** Begin **

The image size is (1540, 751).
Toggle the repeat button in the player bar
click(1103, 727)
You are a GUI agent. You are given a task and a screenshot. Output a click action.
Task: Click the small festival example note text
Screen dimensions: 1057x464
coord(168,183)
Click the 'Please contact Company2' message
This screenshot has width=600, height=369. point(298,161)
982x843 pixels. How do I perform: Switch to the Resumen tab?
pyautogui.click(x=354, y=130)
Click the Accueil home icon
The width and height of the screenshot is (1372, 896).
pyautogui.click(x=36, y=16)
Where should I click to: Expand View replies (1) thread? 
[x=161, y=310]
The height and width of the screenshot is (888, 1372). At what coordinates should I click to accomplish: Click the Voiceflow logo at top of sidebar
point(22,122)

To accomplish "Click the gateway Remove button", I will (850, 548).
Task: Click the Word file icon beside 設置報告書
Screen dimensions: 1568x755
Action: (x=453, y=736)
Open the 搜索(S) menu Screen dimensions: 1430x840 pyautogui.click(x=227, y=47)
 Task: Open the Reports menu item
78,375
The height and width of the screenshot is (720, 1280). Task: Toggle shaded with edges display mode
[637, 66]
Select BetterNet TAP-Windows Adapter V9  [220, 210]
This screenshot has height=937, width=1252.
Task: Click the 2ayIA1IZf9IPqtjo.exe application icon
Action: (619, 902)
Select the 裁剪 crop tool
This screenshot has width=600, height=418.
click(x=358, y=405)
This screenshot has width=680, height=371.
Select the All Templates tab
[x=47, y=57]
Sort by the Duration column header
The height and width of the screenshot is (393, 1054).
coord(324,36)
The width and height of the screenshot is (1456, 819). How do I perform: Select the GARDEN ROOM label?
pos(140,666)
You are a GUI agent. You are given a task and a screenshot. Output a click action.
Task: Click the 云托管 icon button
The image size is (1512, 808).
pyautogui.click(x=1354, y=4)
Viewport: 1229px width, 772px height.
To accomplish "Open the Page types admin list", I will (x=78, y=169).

** End **

> Directions: Extract the lines of the records above verbatim, beginning with the line that contains "The height and width of the screenshot is (720, 1280)." and ending with the line that contains "pos(140,666)", with both of those lines included.

> Result:
The height and width of the screenshot is (720, 1280). Task: Toggle shaded with edges display mode
[637, 66]
Select BetterNet TAP-Windows Adapter V9  [220, 210]
This screenshot has height=937, width=1252.
Task: Click the 2ayIA1IZf9IPqtjo.exe application icon
Action: (619, 902)
Select the 裁剪 crop tool
This screenshot has width=600, height=418.
click(x=358, y=405)
This screenshot has width=680, height=371.
Select the All Templates tab
[x=47, y=57]
Sort by the Duration column header
The height and width of the screenshot is (393, 1054).
coord(324,36)
The width and height of the screenshot is (1456, 819). How do I perform: Select the GARDEN ROOM label?
pos(140,666)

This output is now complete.